MATERIAL PROVIDED section start
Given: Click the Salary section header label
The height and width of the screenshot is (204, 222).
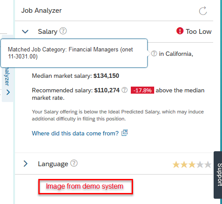Looking at the screenshot, I should (x=48, y=32).
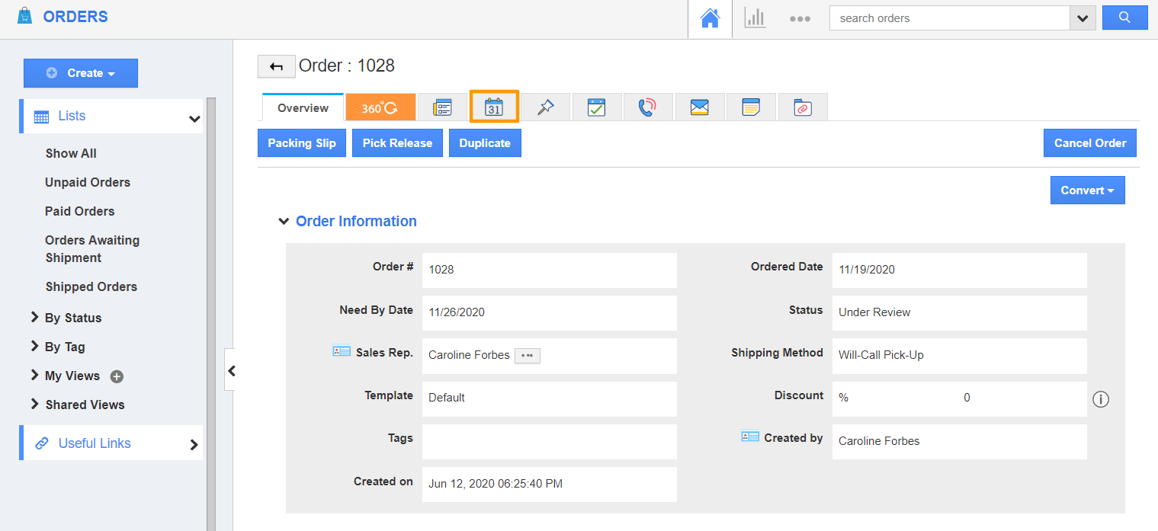1158x531 pixels.
Task: Open the Create dropdown menu
Action: pyautogui.click(x=81, y=73)
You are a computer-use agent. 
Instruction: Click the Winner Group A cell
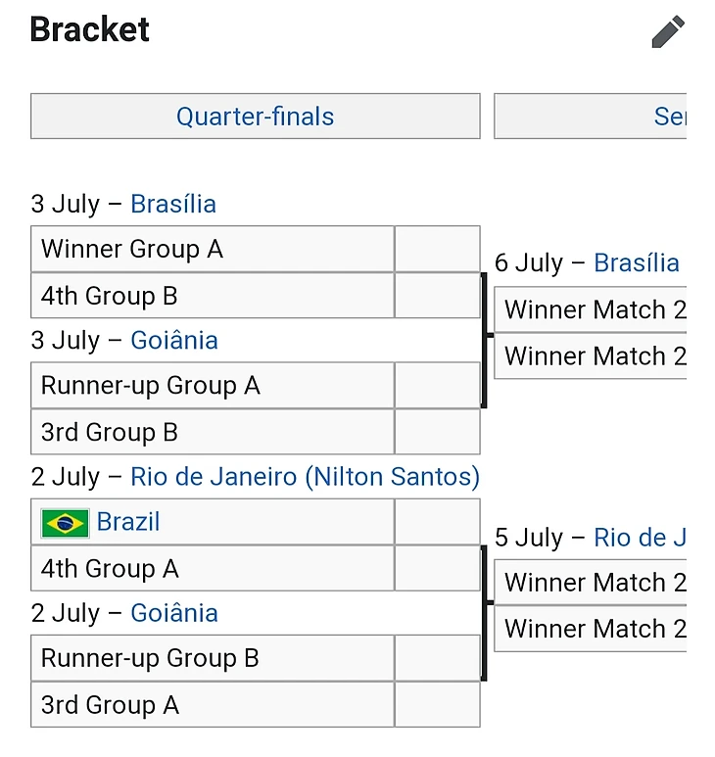(x=213, y=250)
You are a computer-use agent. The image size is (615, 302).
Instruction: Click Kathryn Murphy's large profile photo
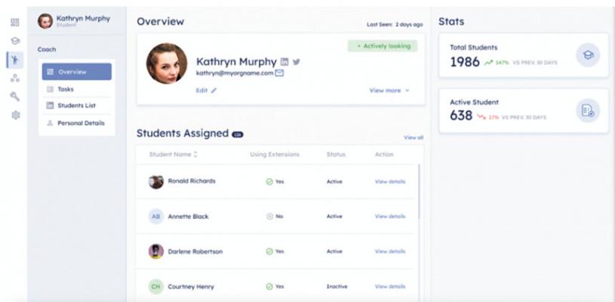click(x=166, y=63)
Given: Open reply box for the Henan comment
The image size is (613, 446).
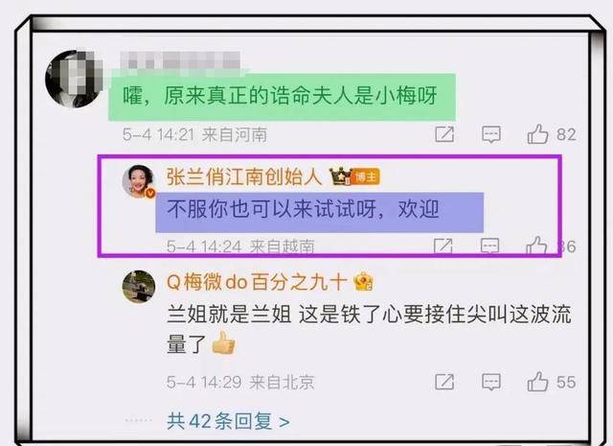Looking at the screenshot, I should tap(491, 134).
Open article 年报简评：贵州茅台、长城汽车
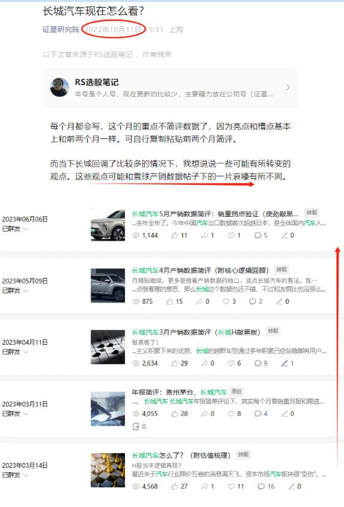Viewport: 344px width, 507px height. (x=179, y=392)
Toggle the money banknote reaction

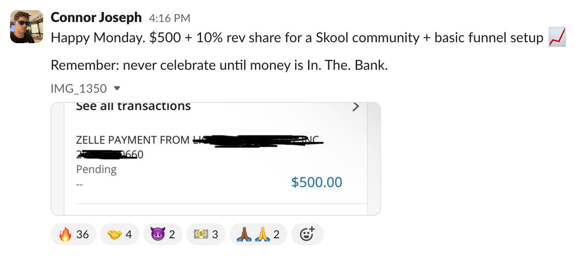coord(206,235)
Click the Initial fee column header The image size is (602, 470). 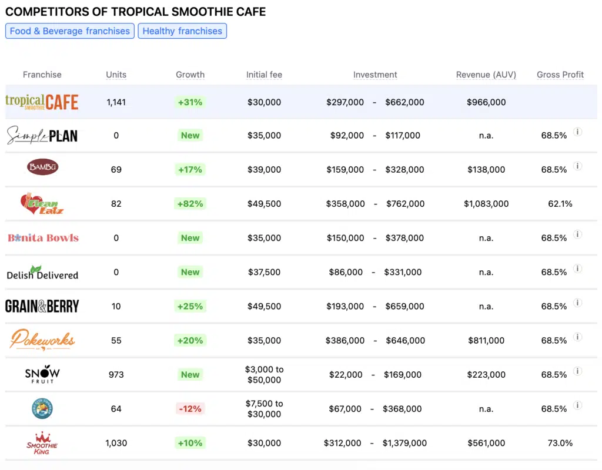(264, 75)
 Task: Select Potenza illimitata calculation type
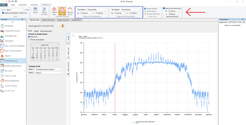click(62, 12)
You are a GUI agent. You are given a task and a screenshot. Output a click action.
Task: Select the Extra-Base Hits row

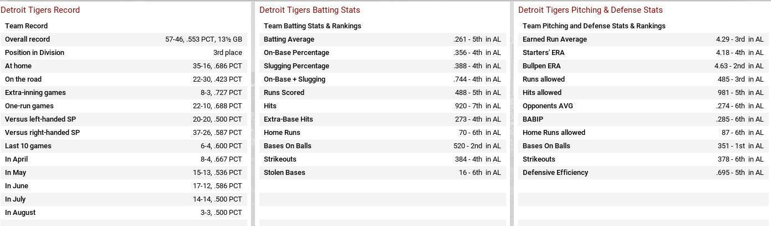382,119
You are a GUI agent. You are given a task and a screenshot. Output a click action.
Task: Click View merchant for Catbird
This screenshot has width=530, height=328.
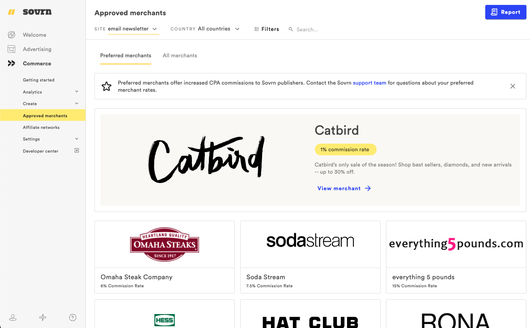pos(339,188)
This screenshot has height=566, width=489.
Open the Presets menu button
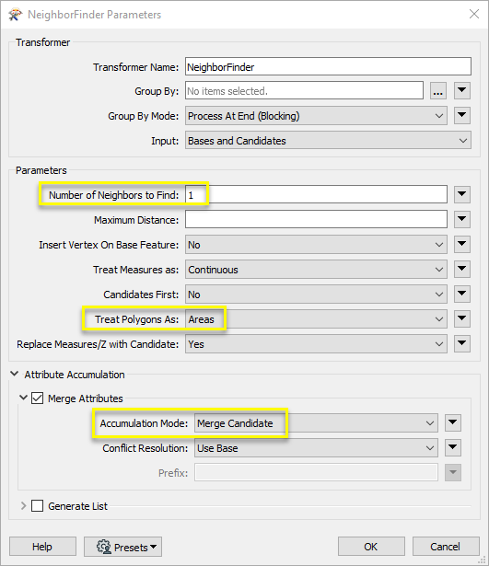coord(122,547)
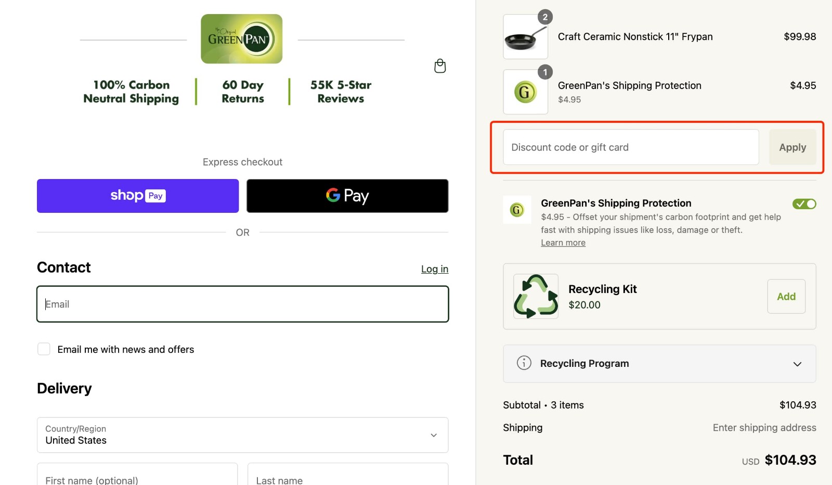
MATERIAL PROVIDED section end
(PROBLEM STATEMENT): Output a verbatim copy of the lines from the line containing "Task: Click View merchant for Catbird" through the end of the data, both included, without any images.

(SOLUTION TO THIS PROBLEM):
Task: Click View merchant for Catbird
This screenshot has width=530, height=328.
pos(339,188)
This screenshot has height=566, width=489.
Open the Presets menu button
coord(122,547)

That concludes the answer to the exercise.